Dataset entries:
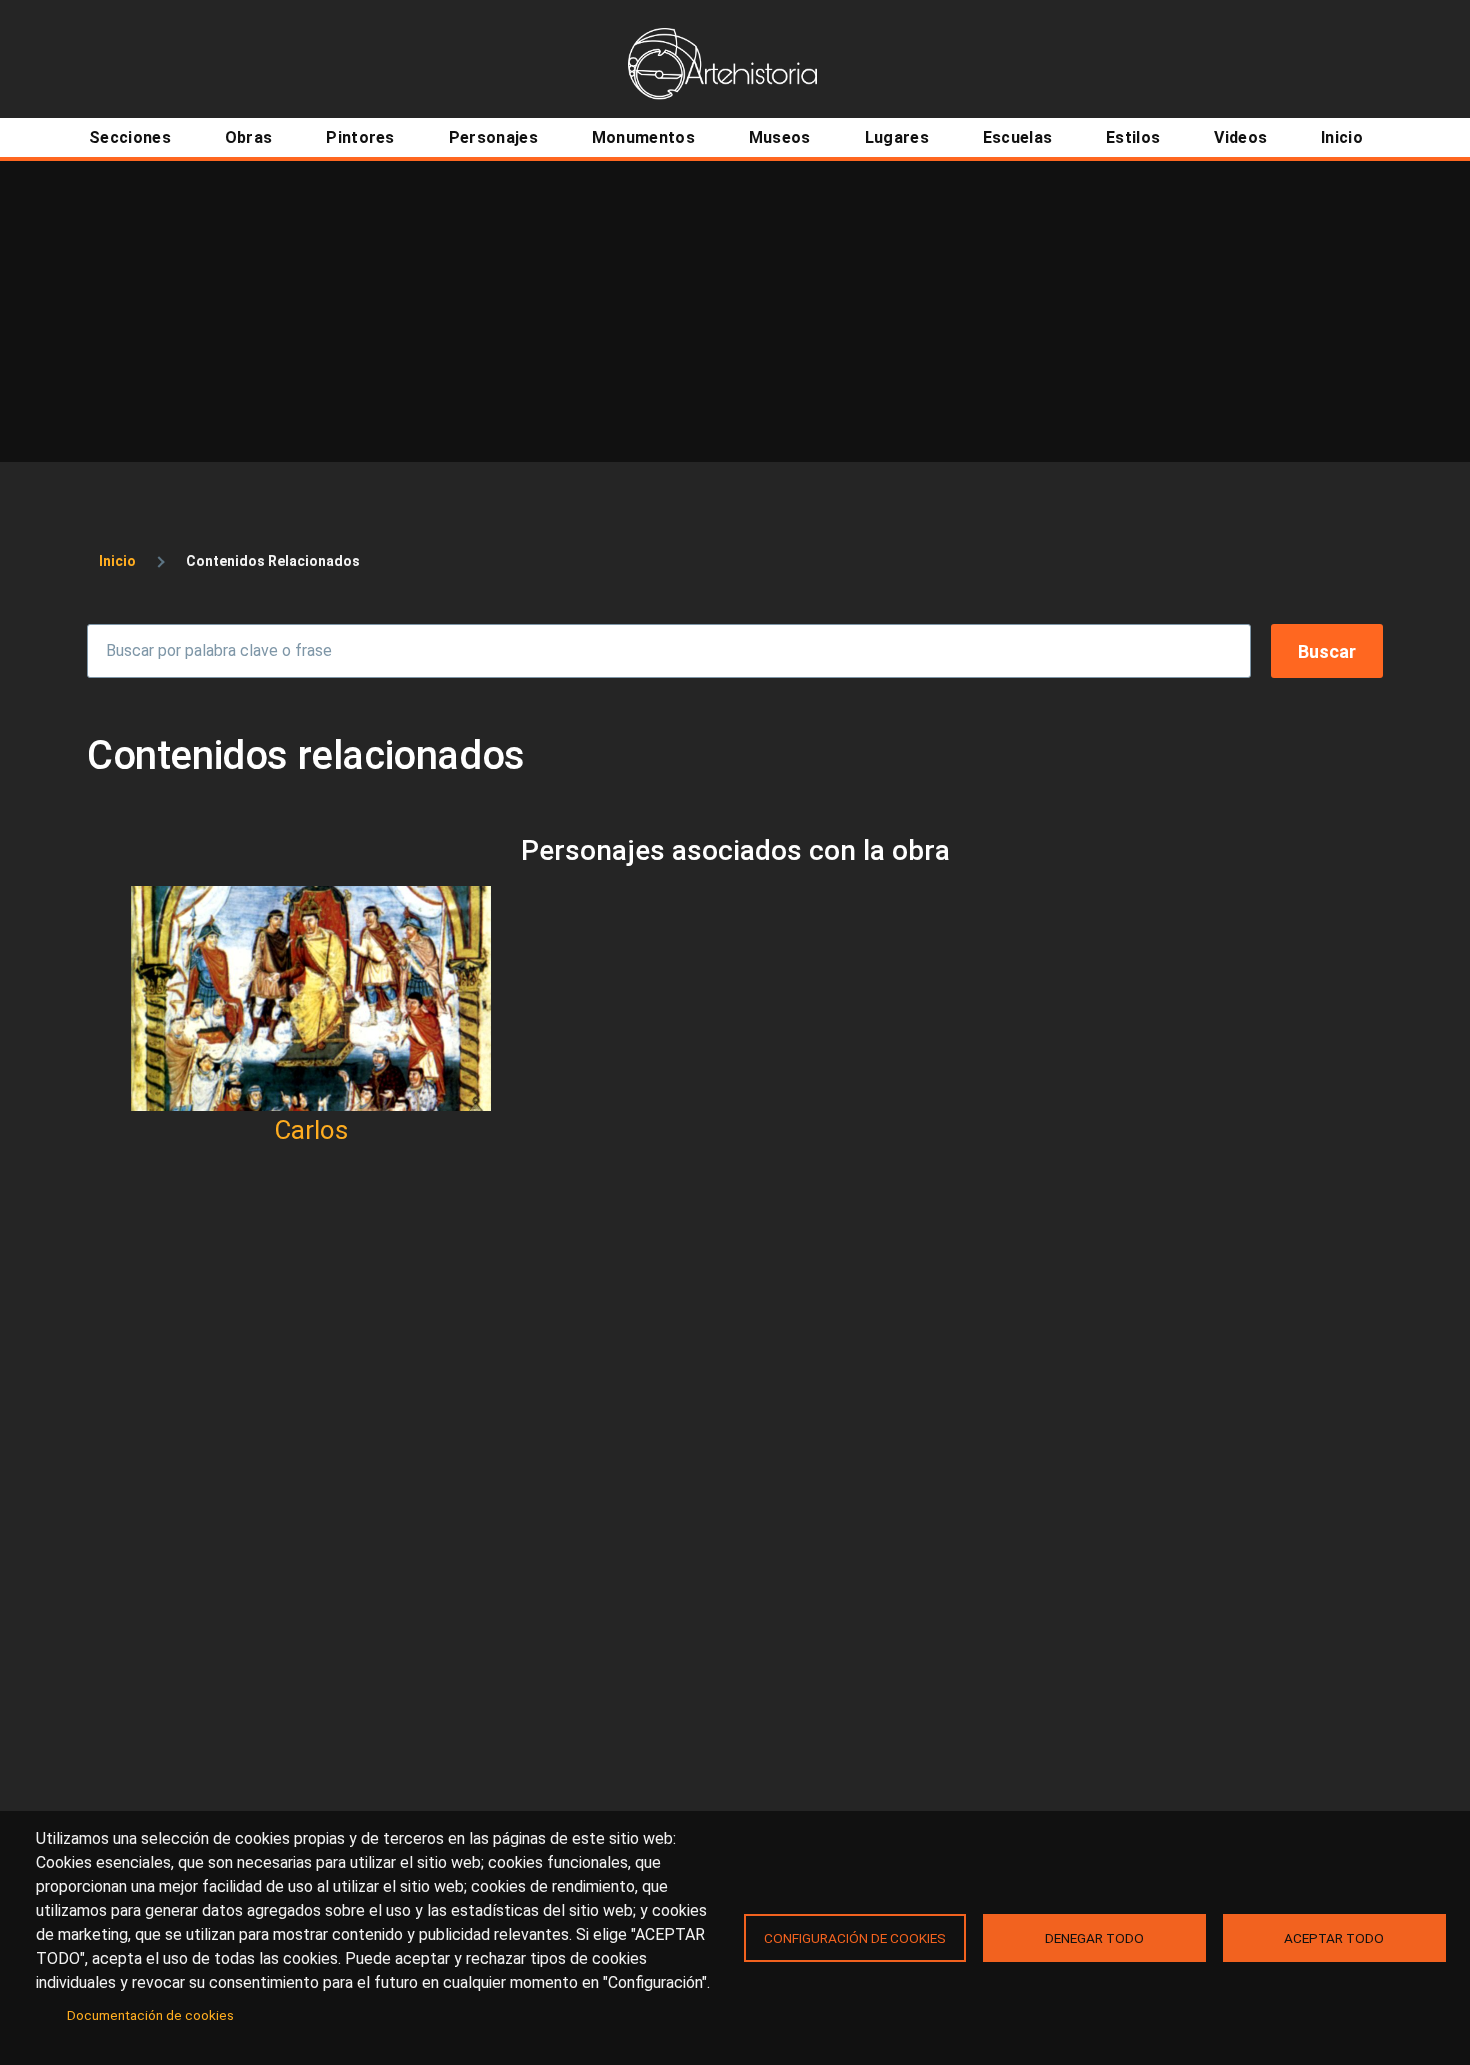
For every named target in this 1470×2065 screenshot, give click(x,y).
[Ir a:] (311, 998)
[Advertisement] (735, 311)
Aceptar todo (1334, 1938)
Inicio (117, 561)
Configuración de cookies (855, 1938)
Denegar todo (1094, 1938)
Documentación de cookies (150, 2015)
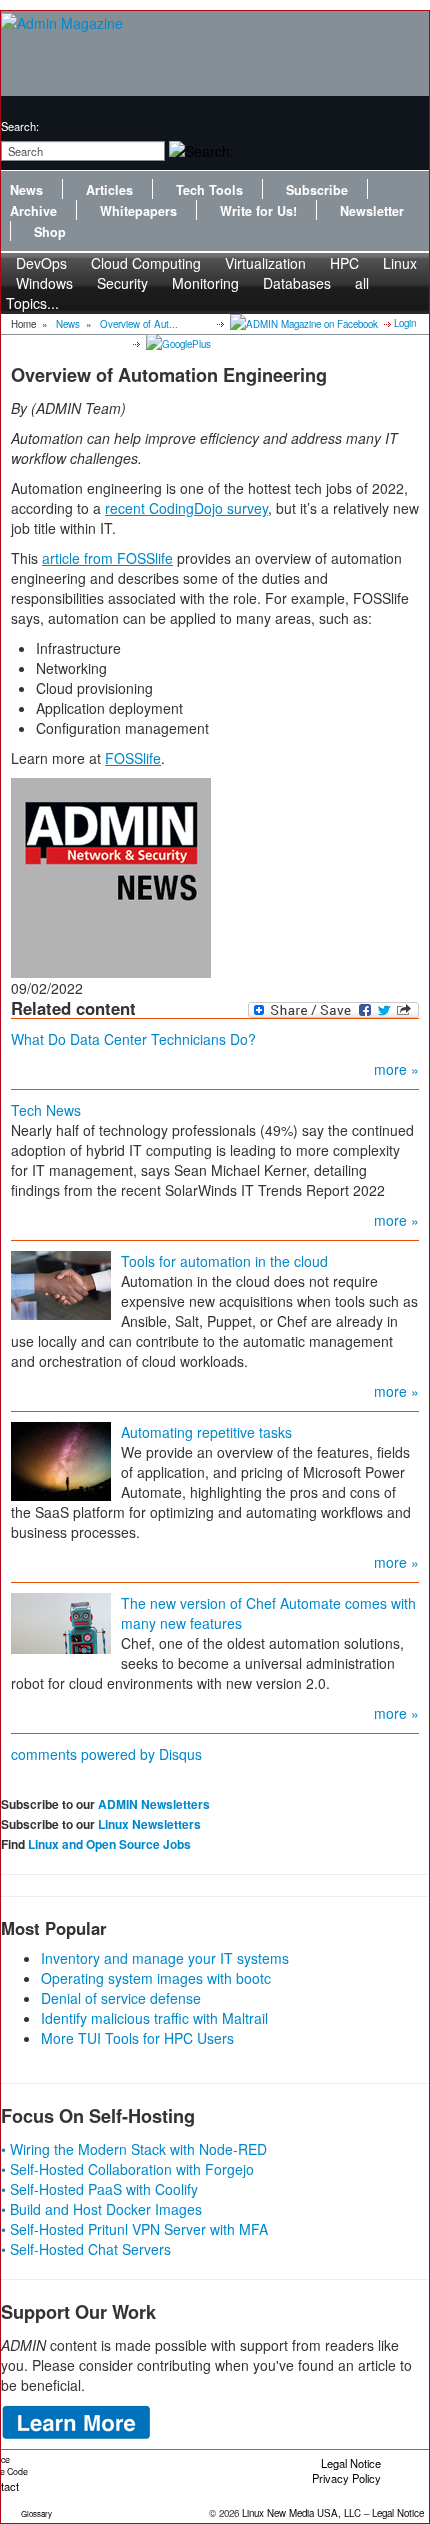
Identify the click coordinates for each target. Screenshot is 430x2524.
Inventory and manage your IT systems (165, 1958)
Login (405, 323)
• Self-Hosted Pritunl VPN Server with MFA (134, 2229)
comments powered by (106, 1754)
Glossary (36, 2513)
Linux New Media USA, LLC (301, 2513)
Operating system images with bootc (156, 1978)
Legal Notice (351, 2463)
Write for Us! (258, 211)
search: (20, 126)
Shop (50, 232)
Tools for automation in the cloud (224, 1261)
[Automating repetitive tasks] (61, 1459)
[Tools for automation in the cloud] (61, 1283)
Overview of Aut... (139, 324)
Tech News (46, 1110)
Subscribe (317, 190)
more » (396, 1069)
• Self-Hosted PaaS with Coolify (99, 2189)
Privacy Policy (346, 2478)
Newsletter (372, 211)
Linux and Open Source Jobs (109, 1844)
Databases (297, 283)
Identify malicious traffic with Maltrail (154, 2018)
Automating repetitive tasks (206, 1432)
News (26, 190)
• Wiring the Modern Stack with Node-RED (134, 2149)
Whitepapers (138, 211)
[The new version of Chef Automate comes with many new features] (61, 1621)
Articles (109, 190)
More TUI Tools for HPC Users (137, 2038)
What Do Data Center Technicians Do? (133, 1039)
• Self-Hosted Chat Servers (86, 2249)
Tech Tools (209, 190)
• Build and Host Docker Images (101, 2209)
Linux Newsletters (149, 1824)
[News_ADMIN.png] (111, 876)
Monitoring (205, 283)
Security (122, 283)
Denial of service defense (121, 1998)
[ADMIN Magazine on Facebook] (302, 323)
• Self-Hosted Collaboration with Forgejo (127, 2169)
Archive (33, 211)
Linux (400, 263)
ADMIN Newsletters (154, 1804)
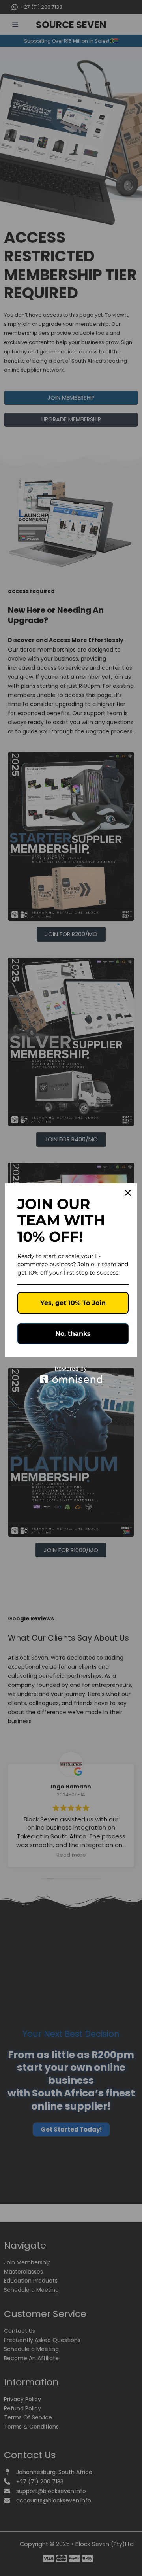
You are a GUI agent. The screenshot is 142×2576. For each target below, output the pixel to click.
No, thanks (73, 1333)
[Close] (127, 1192)
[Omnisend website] (71, 1375)
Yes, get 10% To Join (73, 1303)
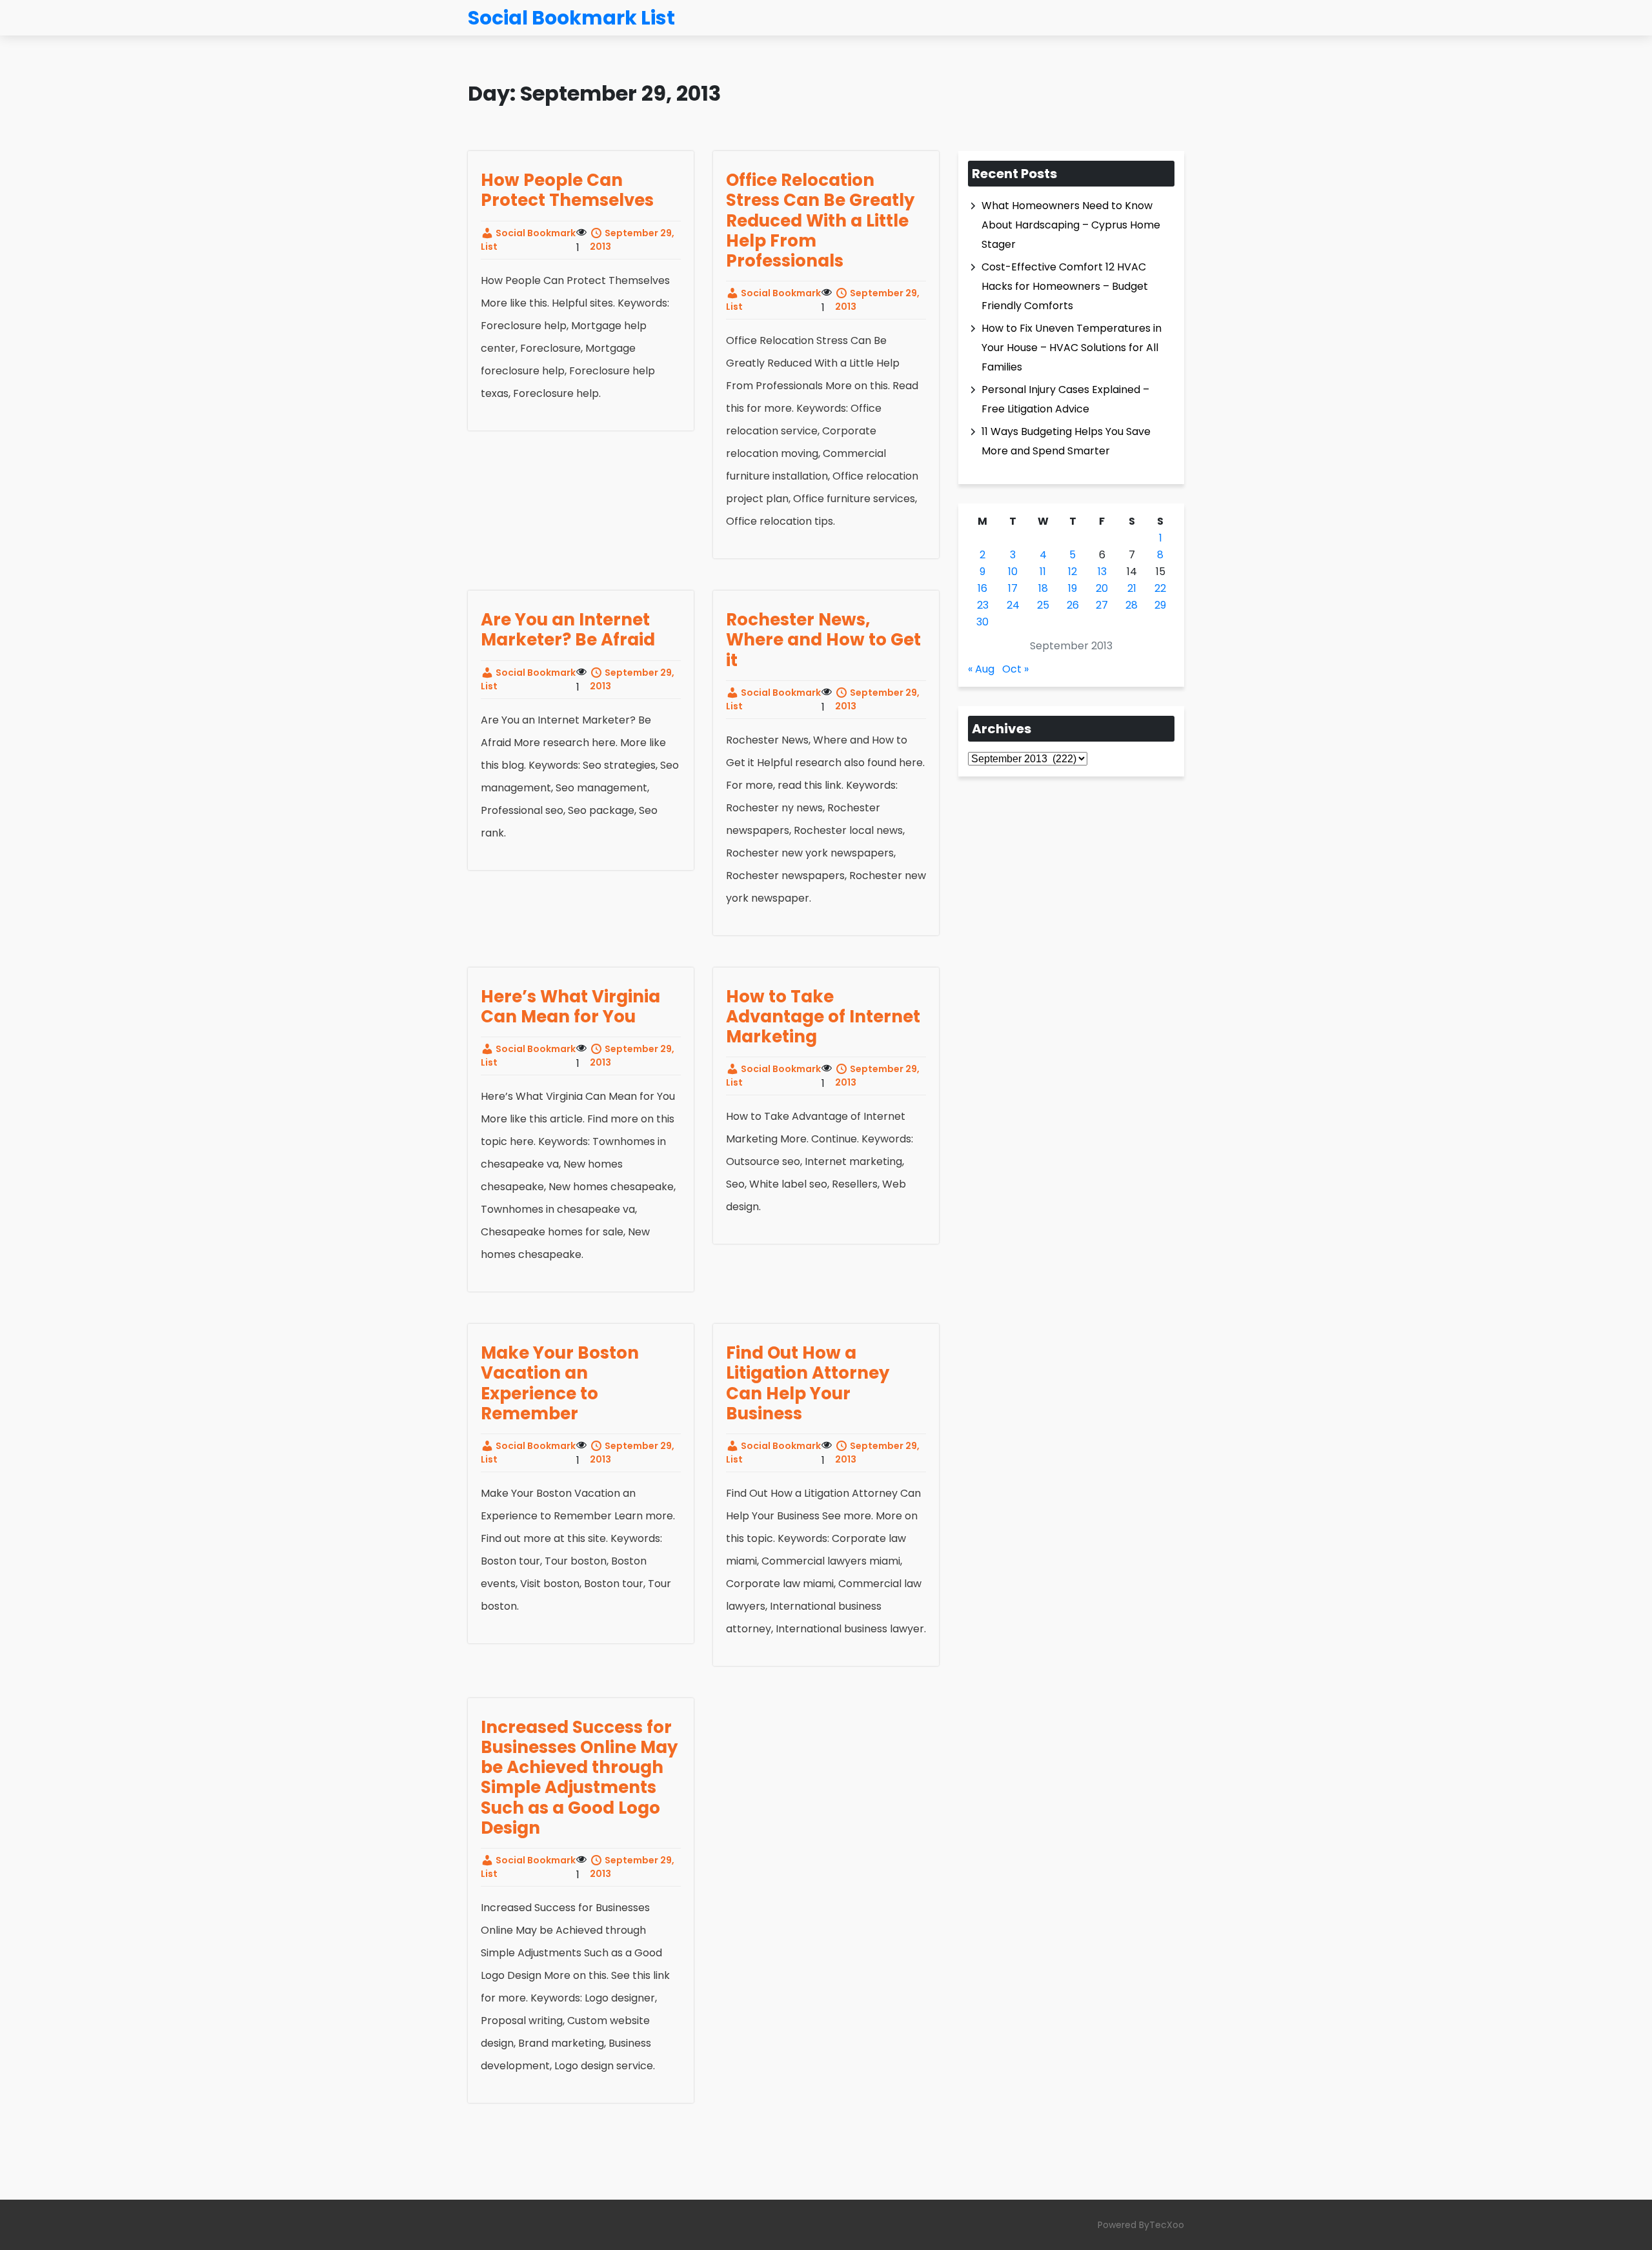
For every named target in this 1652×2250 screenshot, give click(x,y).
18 (1043, 588)
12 (1072, 571)
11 (1043, 571)
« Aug (981, 669)
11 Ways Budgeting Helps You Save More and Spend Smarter (1066, 441)
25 (1043, 605)
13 (1102, 571)
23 (983, 605)
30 (982, 621)
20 (1102, 588)
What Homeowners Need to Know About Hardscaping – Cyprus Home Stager (1071, 225)
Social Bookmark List (528, 240)
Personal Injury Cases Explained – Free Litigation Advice (1065, 399)
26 (1073, 605)
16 (982, 588)
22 (1160, 588)
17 (1013, 588)
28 (1131, 605)
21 (1131, 588)
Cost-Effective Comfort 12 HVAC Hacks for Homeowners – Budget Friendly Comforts (1065, 286)
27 (1102, 605)
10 (1013, 571)
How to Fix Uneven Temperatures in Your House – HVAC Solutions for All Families (1072, 347)
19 (1072, 588)
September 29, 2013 (632, 240)
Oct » (1015, 669)
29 (1160, 605)
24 (1013, 605)
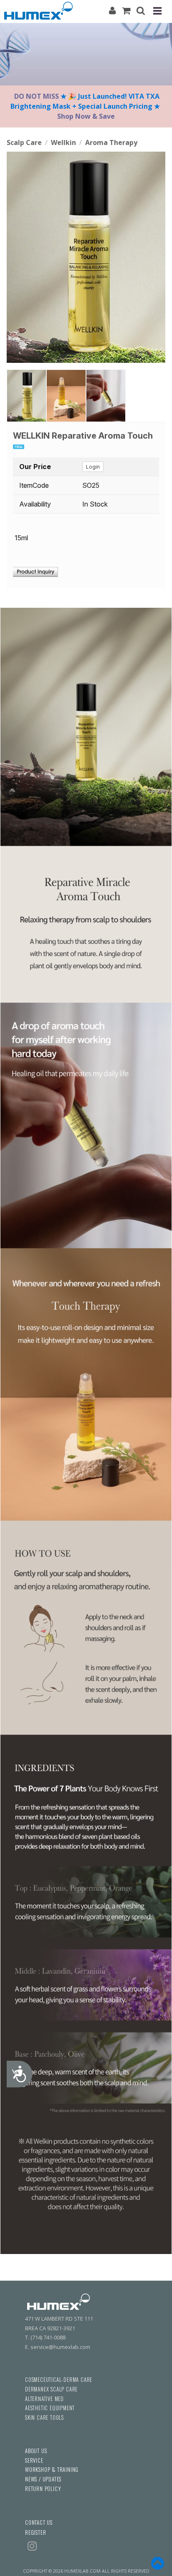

- [TASK INSTRUCTIONS]: Set down the data above exactly as written. Omit the pictures.

- [PROBLEM SOLUTION]:
For every named target in this 1470×2065 screenshot, give click(x,y).
[Ir a:] (311, 998)
[Advertisement] (735, 311)
Aceptar todo (1334, 1938)
Inicio (117, 561)
Configuración de cookies (855, 1938)
Denegar todo (1094, 1938)
Documentación de cookies (150, 2015)
Identify the click coordinates for each target. Screenshot is 430x2524.
Inventory and manage your IT systems (165, 1958)
Login (405, 323)
• Self-Hosted Pritunl VPN Server with MFA (134, 2229)
comments powered by (106, 1754)
Glossary (36, 2513)
Linux New Media USA, LLC (301, 2513)
Operating system images with bootc (156, 1978)
Legal Notice (351, 2463)
Write for Us! (258, 211)
search: (20, 126)
Shop (50, 232)
Tools for automation in the cloud (224, 1261)
[Automating repetitive tasks] (61, 1459)
[Tools for automation in the cloud] (61, 1283)
Overview of Aut... (139, 324)
Tech News (46, 1110)
Subscribe (317, 190)
more » (396, 1069)
• Self-Hosted PaaS with Coolify (99, 2189)
Privacy Policy (346, 2478)
Newsletter (372, 211)
Linux and Open Source Jobs (109, 1844)
Databases (297, 283)
Identify malicious traffic with Maltrail (154, 2018)
Automating repetitive tasks (206, 1432)
News (26, 190)
• Wiring the Modern Stack with Node-RED (134, 2149)
Whitepapers (138, 211)
[The new version of Chef Automate comes with many new features] (61, 1621)
Articles (109, 190)
More TUI Tools for HPC Users (137, 2038)
What Do Data Center Technicians Do? (133, 1039)
• Self-Hosted Chat Servers (86, 2249)
Tech Tools (209, 190)
• Build and Host Docker Images (101, 2209)
Linux Newsletters (149, 1824)
[News_ADMIN.png] (111, 876)
Monitoring (205, 283)
Security (122, 283)
Denial of service defense (121, 1998)
[ADMIN Magazine on Facebook] (302, 323)
• Self-Hosted Collaboration with Forgejo (127, 2169)
Archive (33, 211)
Linux (400, 263)
ADMIN Newsletters (154, 1804)
You are a GUI agent. The screenshot is 142×2576. For each target below, output the pixel to click.
No, thanks (73, 1333)
[Close] (127, 1192)
[Omnisend website] (71, 1375)
Yes, get 10% To Join (73, 1303)
For every named target in this 1652×2250 screenshot, give click(x,y).
18 (1043, 588)
12 (1072, 571)
11 (1043, 571)
« Aug (981, 669)
11 Ways Budgeting Helps You Save More and Spend Smarter (1066, 441)
25 (1043, 605)
13 (1102, 571)
23 (983, 605)
30 (982, 621)
20 (1102, 588)
What Homeowners Need to Know About Hardscaping – Cyprus Home Stager (1071, 225)
Social Bookmark List (528, 240)
Personal Injury Cases Explained – Free Litigation Advice (1065, 399)
26 (1073, 605)
16 (982, 588)
22 (1160, 588)
17 (1013, 588)
28 (1131, 605)
21 (1131, 588)
Cost-Effective Comfort 12 HVAC Hacks for Homeowners – Budget Friendly Comforts (1065, 286)
27 (1102, 605)
10 (1013, 571)
How to Fix Uneven Temperatures in Your House – HVAC Solutions for All Families (1072, 347)
19 (1072, 588)
September 29, 2013 (632, 240)
Oct » (1015, 669)
29 (1160, 605)
24 (1013, 605)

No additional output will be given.